As you may know already, April was STI/STD Awareness Month. In honor of the occasion, I had the opportunity to chat with Dr. Cherrell Triplett, an incredible and inspiring OB/GYN who practices in the Midwest. She especially enjoys working with adolescents and young adults, but provides care for women at every age and stage of life.
Triplett entered the medical profession after becoming a civil engineer and working as a business consultant. She made the change to medicine because she wanted to make a difference in the lives of individuals.
She hoped for opportunities to connect with patients and found reproductive/sexual health to be a field in which she could truly build relationships, caring for folks over a longer span of time and witnessing some of their most memorable life cycle events.
After speaking with her for only a short while, I understood why young women must feel comfortable sharing their lives, disclosing sensitive information and receiving advice from her. She was warm and approachable, while still offering evidence and addressing tough topics with a matter-of-fact tone.
I asked her what important tidbits our readers should know about the subject of sexually transmitted infections . There were several main points she touched on:
1) If you are sexually active, you ARE at risk for getting STIs.
No one who is sexually active is immune to the possibility of contracting a sexually transmitted infection.

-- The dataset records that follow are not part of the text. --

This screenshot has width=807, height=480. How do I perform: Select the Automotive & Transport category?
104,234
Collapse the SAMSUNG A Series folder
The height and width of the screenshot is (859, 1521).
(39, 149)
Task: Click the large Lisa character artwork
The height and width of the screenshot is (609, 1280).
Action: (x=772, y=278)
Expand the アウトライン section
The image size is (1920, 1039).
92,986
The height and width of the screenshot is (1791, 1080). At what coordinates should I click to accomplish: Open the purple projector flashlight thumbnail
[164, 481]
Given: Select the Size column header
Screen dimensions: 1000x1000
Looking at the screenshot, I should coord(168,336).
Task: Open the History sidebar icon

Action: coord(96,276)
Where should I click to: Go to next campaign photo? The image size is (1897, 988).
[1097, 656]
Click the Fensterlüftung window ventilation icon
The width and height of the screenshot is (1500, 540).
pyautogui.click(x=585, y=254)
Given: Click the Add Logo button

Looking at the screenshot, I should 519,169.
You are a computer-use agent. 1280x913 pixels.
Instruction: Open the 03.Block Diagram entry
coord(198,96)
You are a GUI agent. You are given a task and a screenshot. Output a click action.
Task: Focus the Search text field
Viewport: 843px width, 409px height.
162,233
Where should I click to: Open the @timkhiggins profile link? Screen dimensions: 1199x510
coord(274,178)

Wearing condoms (insertive or external) and practicing other safe sex precautions (like knowing the status of each of your sexual partners) dramatically lower your chance of becoming infected, but does not protect you 100 percent.
There has been an upward trend in cases of chlamydia and gonorrhea in recent years, especially among young people.
Triplett says that she sees many young women with chlamydia — so many that she joked she would like to put zithromaycin (an antibiotic used to treat chlamydia) in the water!
Recently she has been diagnosing fewer cases of gonorrhea, but is seeing many more people with herpes and HPV — a far less treatable and sometimes chronic virus.